**Tasks to complete:**
A) In the passage on conch piercings, where is the inner conch located?
B) Continue the passage on conch piercings from where it stops.

**Source extract:**
===

A conch piercing is a perforation of the auricle.
There is a difference between the inner conch (marked green) and the outer conch (marked red).
The outer conch is above the depression and could also be defined as a lower helix piercing. Most customers confuse a helix piercing with a conch/outer conch piercing. Therefore, before performing the procedure, we make sure the difference is clear to the customer.
The inner conch is located in the depression, that is, in the middle of the auricle.
Both versions use a labret or a particularly large ball closure ring.
Conch piercings occasionally have bigger diameters. However, since stretching cartilage tissue can be painful and requires patience and special care, the desired diameter of the piercing canal is usually punched directly. The hole that is created in the auricle will no longer close because the body cannot produce cartilage; the reduction in the size of the canal is only possible as the skin tissue begins to grow back.

===

**Data for analysis:**
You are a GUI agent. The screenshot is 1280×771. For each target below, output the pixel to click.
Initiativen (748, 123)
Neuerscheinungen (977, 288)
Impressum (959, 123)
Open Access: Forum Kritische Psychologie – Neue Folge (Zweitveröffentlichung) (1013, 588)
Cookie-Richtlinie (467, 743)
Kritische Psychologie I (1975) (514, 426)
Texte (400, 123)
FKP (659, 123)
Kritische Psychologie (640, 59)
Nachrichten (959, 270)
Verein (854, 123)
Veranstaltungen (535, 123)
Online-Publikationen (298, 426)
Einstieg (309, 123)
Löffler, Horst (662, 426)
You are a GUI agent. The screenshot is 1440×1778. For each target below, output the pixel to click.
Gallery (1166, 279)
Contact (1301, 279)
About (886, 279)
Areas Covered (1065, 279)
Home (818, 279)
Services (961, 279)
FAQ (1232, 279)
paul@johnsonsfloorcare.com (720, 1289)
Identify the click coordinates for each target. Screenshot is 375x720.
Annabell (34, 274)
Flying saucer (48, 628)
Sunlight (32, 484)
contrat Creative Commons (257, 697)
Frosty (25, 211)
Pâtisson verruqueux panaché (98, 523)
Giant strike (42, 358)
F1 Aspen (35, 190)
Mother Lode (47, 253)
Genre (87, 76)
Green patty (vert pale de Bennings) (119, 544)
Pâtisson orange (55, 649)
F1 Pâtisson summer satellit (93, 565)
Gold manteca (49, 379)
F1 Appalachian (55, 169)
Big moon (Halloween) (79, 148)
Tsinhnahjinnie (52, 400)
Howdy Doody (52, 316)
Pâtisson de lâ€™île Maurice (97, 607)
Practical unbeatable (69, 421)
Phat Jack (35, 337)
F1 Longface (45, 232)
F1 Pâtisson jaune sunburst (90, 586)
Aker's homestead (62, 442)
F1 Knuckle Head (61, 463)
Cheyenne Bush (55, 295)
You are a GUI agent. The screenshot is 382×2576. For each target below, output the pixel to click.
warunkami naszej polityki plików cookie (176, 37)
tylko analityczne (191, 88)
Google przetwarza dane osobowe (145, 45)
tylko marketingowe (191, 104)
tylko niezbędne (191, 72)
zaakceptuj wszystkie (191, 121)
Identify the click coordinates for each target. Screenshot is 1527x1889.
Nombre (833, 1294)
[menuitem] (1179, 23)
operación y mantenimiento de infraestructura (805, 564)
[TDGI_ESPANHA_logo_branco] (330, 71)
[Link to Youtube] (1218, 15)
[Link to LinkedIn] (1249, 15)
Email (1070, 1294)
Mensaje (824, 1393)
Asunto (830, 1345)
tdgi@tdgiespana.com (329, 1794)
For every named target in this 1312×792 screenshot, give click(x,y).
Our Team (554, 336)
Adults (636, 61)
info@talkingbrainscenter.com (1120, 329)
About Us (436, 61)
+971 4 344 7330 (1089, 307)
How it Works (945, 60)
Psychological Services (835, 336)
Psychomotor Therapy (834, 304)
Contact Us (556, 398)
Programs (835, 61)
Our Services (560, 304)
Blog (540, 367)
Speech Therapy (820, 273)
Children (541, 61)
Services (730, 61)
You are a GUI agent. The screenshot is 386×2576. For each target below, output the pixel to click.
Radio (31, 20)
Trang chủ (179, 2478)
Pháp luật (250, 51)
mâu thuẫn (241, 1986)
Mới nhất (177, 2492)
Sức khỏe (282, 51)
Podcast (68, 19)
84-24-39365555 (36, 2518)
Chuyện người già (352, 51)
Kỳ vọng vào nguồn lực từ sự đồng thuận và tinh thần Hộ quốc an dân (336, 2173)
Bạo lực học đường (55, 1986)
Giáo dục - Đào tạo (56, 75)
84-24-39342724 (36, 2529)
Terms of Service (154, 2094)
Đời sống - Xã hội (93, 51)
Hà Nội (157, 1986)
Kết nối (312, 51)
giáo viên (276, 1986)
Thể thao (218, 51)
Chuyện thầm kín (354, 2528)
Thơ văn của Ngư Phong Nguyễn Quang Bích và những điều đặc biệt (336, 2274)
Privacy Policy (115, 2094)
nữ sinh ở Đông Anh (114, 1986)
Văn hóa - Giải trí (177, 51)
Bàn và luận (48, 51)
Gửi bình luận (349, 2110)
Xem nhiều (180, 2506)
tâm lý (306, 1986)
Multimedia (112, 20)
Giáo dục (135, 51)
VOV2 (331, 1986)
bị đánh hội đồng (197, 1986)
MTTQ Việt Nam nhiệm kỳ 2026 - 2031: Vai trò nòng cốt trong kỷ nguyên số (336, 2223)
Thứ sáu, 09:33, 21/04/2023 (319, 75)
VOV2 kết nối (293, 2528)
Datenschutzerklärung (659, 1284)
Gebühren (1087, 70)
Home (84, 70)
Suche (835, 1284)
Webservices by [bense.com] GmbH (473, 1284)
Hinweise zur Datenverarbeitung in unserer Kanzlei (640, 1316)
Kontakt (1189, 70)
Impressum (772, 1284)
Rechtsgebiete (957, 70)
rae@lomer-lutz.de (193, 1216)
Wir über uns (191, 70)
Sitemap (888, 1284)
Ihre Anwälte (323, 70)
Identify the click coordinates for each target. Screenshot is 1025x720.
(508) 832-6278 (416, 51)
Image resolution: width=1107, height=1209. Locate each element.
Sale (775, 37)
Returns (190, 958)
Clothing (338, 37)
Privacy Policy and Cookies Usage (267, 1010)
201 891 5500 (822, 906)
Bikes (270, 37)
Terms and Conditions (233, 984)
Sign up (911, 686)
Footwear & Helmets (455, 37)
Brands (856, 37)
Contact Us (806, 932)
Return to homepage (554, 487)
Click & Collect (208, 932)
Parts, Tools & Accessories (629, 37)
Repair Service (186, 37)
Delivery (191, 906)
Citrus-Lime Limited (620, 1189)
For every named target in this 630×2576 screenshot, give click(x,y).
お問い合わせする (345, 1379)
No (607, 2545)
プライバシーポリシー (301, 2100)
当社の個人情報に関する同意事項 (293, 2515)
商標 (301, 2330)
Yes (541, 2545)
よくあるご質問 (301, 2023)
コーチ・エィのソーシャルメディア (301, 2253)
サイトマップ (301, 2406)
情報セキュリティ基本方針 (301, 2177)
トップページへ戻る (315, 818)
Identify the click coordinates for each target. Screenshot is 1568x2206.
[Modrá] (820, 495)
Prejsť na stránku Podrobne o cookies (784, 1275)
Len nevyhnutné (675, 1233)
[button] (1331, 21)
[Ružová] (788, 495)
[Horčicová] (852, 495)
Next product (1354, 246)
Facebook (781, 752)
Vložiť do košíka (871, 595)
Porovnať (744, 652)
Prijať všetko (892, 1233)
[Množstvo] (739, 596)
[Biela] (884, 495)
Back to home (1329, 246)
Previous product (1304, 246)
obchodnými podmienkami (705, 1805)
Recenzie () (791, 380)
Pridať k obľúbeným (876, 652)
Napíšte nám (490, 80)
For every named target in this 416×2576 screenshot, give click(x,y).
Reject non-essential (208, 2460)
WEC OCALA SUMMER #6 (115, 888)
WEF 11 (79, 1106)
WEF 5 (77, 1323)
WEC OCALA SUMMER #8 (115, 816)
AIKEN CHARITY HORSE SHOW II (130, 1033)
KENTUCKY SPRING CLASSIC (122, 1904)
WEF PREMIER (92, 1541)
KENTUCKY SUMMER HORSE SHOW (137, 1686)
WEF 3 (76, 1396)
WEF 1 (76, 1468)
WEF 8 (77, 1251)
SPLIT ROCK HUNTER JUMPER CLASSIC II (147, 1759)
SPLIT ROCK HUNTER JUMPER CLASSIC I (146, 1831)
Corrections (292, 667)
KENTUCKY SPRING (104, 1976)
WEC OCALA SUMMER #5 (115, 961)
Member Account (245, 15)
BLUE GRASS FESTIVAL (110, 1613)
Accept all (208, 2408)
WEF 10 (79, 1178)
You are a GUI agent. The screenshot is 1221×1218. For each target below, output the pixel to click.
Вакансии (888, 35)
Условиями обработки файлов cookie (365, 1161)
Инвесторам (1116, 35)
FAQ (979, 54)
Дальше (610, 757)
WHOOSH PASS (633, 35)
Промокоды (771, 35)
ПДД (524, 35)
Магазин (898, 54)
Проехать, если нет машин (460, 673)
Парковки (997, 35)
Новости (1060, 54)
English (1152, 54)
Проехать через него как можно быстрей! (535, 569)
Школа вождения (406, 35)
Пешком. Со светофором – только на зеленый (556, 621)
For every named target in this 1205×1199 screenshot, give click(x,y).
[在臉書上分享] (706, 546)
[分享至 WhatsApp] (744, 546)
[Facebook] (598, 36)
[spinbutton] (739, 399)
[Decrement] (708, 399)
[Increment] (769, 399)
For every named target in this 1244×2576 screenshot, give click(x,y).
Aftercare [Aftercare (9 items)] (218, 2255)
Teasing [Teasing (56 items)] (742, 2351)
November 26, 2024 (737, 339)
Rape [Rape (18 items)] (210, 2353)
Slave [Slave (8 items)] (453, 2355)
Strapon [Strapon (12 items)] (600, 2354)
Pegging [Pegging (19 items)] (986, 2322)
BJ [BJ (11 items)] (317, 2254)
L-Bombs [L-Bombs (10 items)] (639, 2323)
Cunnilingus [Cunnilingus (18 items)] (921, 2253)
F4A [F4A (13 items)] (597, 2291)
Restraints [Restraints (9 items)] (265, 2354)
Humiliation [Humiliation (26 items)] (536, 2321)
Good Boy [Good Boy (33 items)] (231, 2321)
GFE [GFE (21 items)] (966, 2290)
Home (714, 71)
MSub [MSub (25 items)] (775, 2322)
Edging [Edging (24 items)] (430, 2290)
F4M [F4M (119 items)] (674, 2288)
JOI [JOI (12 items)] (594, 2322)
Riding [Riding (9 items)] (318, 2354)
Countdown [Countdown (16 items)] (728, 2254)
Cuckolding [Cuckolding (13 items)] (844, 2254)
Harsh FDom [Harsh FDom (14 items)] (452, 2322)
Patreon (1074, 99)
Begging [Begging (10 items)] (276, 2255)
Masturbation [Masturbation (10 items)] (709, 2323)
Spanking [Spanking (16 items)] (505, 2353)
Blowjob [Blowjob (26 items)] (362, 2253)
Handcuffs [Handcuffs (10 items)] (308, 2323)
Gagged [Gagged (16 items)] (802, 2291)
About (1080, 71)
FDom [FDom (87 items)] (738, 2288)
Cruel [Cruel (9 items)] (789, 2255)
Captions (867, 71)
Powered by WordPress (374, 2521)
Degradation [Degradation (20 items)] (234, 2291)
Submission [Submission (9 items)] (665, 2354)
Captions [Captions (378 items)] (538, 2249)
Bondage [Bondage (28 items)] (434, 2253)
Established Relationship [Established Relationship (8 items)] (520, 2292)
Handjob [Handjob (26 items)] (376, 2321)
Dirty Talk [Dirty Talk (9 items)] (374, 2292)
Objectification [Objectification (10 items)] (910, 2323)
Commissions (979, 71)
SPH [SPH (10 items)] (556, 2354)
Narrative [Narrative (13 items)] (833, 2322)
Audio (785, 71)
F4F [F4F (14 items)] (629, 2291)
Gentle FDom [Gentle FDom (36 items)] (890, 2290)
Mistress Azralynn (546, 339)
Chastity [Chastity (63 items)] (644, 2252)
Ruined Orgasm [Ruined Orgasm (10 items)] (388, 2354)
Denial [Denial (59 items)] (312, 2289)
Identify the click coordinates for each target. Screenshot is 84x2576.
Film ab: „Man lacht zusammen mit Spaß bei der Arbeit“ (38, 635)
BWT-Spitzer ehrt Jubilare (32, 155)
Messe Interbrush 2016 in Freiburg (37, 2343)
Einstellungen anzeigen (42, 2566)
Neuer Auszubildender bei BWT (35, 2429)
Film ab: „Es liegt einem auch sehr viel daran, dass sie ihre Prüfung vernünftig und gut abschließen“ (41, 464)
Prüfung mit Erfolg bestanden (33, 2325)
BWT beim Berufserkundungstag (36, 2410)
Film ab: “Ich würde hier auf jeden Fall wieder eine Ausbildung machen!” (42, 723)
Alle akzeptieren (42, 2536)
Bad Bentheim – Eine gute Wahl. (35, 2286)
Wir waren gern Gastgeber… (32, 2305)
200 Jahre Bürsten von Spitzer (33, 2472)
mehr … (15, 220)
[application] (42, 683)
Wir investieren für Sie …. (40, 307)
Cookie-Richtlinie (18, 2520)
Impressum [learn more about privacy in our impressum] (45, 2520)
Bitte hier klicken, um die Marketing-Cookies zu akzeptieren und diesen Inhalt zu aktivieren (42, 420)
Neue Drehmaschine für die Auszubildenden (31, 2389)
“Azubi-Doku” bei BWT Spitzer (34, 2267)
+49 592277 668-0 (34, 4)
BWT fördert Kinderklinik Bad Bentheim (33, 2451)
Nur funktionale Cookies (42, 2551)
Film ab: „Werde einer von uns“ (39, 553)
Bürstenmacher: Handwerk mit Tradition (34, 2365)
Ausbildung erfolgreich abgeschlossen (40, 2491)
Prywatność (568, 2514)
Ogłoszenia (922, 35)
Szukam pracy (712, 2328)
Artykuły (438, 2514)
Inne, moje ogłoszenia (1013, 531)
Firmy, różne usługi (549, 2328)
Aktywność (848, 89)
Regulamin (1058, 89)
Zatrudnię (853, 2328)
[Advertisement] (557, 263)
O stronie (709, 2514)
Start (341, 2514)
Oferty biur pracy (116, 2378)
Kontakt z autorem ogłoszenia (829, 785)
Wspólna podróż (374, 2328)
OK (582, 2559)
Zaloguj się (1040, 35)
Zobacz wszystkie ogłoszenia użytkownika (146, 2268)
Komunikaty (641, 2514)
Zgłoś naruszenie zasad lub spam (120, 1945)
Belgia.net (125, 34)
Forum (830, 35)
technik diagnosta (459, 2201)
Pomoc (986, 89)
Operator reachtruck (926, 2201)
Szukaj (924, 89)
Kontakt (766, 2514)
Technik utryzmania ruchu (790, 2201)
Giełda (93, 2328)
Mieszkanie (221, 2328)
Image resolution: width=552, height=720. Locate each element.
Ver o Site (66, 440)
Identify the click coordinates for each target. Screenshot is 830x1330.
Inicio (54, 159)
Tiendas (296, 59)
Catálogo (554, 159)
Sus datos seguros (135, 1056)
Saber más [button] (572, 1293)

===

**Exercise responses:**
A) In the depression, that is, in the middle of the auricle.

B)
As can be seen, the conch piercing can be performed in a variety of locations, allowing the customer full satisfaction.
Healing and care:
A conch piercing can take between 3 and 8 months to heal completely, rarely longer. Like other external piercings, in the first three weeks it should be cleaned with ProntoLind spray twice a day, and then coated with ProntoLind gel. It is important to wash your hands before touching the pierced area and the jewelry itself. By caring for the piercing in the correct manner and with the proper materials, you can do a great deal to prevent the onset of proud flesh.
Disinfectant solutions containing alcohol or chlorine should be avoided.